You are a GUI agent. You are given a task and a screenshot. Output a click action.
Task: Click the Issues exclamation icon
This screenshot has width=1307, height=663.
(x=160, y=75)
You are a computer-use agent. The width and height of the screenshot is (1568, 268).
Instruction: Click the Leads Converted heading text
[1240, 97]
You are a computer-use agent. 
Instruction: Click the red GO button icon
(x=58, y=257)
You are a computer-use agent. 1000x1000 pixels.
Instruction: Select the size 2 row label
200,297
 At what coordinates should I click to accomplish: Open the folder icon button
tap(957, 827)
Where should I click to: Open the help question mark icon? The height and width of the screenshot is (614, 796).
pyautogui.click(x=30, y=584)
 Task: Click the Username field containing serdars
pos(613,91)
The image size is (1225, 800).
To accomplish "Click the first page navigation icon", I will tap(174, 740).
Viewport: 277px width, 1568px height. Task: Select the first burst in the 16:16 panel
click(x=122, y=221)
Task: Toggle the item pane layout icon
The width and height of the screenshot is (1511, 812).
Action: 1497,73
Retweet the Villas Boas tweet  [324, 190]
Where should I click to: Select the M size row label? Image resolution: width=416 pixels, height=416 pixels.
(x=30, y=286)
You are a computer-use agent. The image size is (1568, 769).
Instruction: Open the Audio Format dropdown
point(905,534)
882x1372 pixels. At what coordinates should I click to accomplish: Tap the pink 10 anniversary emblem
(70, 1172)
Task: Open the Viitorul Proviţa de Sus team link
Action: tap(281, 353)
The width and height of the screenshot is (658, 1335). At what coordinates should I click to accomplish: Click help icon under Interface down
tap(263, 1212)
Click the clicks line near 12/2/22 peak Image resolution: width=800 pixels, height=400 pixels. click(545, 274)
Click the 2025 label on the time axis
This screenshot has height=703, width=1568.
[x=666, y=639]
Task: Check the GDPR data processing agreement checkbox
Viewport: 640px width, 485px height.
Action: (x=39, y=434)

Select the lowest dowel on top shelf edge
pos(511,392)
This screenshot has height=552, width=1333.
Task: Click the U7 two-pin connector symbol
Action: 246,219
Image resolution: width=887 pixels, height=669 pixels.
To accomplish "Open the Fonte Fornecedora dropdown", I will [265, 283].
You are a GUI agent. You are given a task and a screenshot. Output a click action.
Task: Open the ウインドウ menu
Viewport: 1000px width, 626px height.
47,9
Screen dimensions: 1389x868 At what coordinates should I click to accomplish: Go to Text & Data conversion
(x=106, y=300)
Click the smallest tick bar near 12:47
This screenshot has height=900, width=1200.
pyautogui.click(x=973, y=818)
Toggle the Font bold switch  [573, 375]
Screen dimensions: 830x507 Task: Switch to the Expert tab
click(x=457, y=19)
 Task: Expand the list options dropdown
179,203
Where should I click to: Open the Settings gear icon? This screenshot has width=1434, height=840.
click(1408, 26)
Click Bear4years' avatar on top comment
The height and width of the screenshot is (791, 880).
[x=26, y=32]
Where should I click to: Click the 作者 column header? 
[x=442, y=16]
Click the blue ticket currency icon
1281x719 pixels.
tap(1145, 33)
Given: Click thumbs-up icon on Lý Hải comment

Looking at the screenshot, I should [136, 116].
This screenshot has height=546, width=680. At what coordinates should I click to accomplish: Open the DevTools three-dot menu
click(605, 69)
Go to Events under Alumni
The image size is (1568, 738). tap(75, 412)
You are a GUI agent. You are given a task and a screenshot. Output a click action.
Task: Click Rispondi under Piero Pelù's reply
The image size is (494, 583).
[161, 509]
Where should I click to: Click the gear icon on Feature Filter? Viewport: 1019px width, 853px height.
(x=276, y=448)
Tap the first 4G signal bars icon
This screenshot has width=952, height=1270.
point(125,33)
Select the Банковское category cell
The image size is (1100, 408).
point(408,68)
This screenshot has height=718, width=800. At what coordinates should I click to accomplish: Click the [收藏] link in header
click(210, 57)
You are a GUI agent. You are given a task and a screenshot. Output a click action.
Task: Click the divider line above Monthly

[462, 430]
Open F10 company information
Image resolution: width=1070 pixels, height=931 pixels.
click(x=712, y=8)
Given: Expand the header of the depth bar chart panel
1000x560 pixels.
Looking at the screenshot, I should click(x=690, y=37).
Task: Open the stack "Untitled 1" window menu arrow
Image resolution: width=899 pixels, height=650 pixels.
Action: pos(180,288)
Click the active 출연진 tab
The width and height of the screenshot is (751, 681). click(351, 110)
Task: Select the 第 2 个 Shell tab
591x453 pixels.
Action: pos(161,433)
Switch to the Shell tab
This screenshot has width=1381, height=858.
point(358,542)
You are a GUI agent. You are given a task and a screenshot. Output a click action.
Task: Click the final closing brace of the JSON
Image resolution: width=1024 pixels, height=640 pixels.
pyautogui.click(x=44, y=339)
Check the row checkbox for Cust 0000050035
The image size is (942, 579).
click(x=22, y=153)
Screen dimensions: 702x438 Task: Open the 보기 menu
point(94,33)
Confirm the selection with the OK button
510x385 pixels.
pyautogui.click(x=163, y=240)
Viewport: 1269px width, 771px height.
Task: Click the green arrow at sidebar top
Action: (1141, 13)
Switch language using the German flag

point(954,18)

+ + + + +

Give all of the entries again, exactly.

▶ [Solution to this exercise]
You are a GUI agent. You are given a task and a screenshot. Output a click action.
Task: Click the Issues exclamation icon
This screenshot has width=1307, height=663.
(x=160, y=75)
You are a computer-use agent. The width and height of the screenshot is (1568, 268).
Instruction: Click the Leads Converted heading text
[1240, 97]
You are a computer-use agent. 
Instruction: Click the red GO button icon
(x=58, y=257)
You are a computer-use agent. 1000x1000 pixels.
Instruction: Select the size 2 row label
200,297
 At what coordinates should I click to accomplish: Open the folder icon button
tap(957, 827)
Where should I click to: Open the help question mark icon? The height and width of the screenshot is (614, 796).
pyautogui.click(x=30, y=584)
 Task: Click the Username field containing serdars
pos(613,91)
The image size is (1225, 800).
To accomplish "Click the first page navigation icon", I will tap(174, 740).
Viewport: 277px width, 1568px height. Task: Select the first burst in the 16:16 panel
click(x=122, y=221)
Task: Toggle the item pane layout icon
The width and height of the screenshot is (1511, 812).
Action: 1497,73
Retweet the Villas Boas tweet  [324, 190]
Where should I click to: Select the M size row label? Image resolution: width=416 pixels, height=416 pixels.
(x=30, y=286)
You are a computer-use agent. The image size is (1568, 769).
Instruction: Open the Audio Format dropdown
point(905,534)
882x1372 pixels. At what coordinates should I click to accomplish: Tap the pink 10 anniversary emblem
(70, 1172)
Task: Open the Viitorul Proviţa de Sus team link
Action: tap(281, 353)
The width and height of the screenshot is (658, 1335). At what coordinates should I click to accomplish: Click help icon under Interface down
tap(263, 1212)
Click the clicks line near 12/2/22 peak Image resolution: width=800 pixels, height=400 pixels. click(545, 274)
Click the 2025 label on the time axis
This screenshot has height=703, width=1568.
[x=666, y=639]
Task: Check the GDPR data processing agreement checkbox
Viewport: 640px width, 485px height.
Action: (x=39, y=434)

Select the lowest dowel on top shelf edge
pos(511,392)
This screenshot has height=552, width=1333.
Task: Click the U7 two-pin connector symbol
Action: 246,219
Image resolution: width=887 pixels, height=669 pixels.
To accomplish "Open the Fonte Fornecedora dropdown", I will [265, 283].
You are a GUI agent. You are given a task and a screenshot. Output a click action.
Task: Open the ウインドウ menu
Viewport: 1000px width, 626px height.
47,9
Screen dimensions: 1389x868 At what coordinates should I click to accomplish: Go to Text & Data conversion
(x=106, y=300)
Click the smallest tick bar near 12:47
This screenshot has height=900, width=1200.
pyautogui.click(x=973, y=818)
Toggle the Font bold switch  [573, 375]
Screen dimensions: 830x507 Task: Switch to the Expert tab
click(x=457, y=19)
 Task: Expand the list options dropdown
179,203
Where should I click to: Open the Settings gear icon? This screenshot has width=1434, height=840.
click(1408, 26)
Click Bear4years' avatar on top comment
The height and width of the screenshot is (791, 880).
[x=26, y=32]
Where should I click to: Click the 作者 column header? 
[x=442, y=16]
Click the blue ticket currency icon
1281x719 pixels.
tap(1145, 33)
Given: Click thumbs-up icon on Lý Hải comment

Looking at the screenshot, I should [136, 116].
This screenshot has height=546, width=680. At what coordinates should I click to accomplish: Open the DevTools three-dot menu
click(605, 69)
Go to Events under Alumni
The image size is (1568, 738). tap(75, 412)
You are a GUI agent. You are given a task and a screenshot. Output a click action.
Task: Click Rispondi under Piero Pelù's reply
The image size is (494, 583).
[161, 509]
Where should I click to: Click the gear icon on Feature Filter? Viewport: 1019px width, 853px height.
(x=276, y=448)
Tap the first 4G signal bars icon
This screenshot has width=952, height=1270.
point(125,33)
Select the Банковское category cell
The image size is (1100, 408).
point(408,68)
This screenshot has height=718, width=800. At what coordinates should I click to accomplish: Click the [收藏] link in header
click(210, 57)
You are a GUI agent. You are given a task and a screenshot. Output a click action.
Task: Click the divider line above Monthly

[462, 430]
Open F10 company information
Image resolution: width=1070 pixels, height=931 pixels.
click(x=712, y=8)
Given: Expand the header of the depth bar chart panel
1000x560 pixels.
Looking at the screenshot, I should click(x=690, y=37).
Task: Open the stack "Untitled 1" window menu arrow
Image resolution: width=899 pixels, height=650 pixels.
Action: pos(180,288)
Click the active 출연진 tab
The width and height of the screenshot is (751, 681). click(351, 110)
Task: Select the 第 2 个 Shell tab
591x453 pixels.
Action: pos(161,433)
Switch to the Shell tab
This screenshot has width=1381, height=858.
point(358,542)
You are a GUI agent. You are given a task and a screenshot. Output a click action.
Task: Click the final closing brace of the JSON
Image resolution: width=1024 pixels, height=640 pixels.
pyautogui.click(x=44, y=339)
Check the row checkbox for Cust 0000050035
The image size is (942, 579).
click(x=22, y=153)
Screen dimensions: 702x438 Task: Open the 보기 menu
point(94,33)
Confirm the selection with the OK button
510x385 pixels.
pyautogui.click(x=163, y=240)
Viewport: 1269px width, 771px height.
Task: Click the green arrow at sidebar top
Action: (1141, 13)
Switch language using the German flag

point(954,18)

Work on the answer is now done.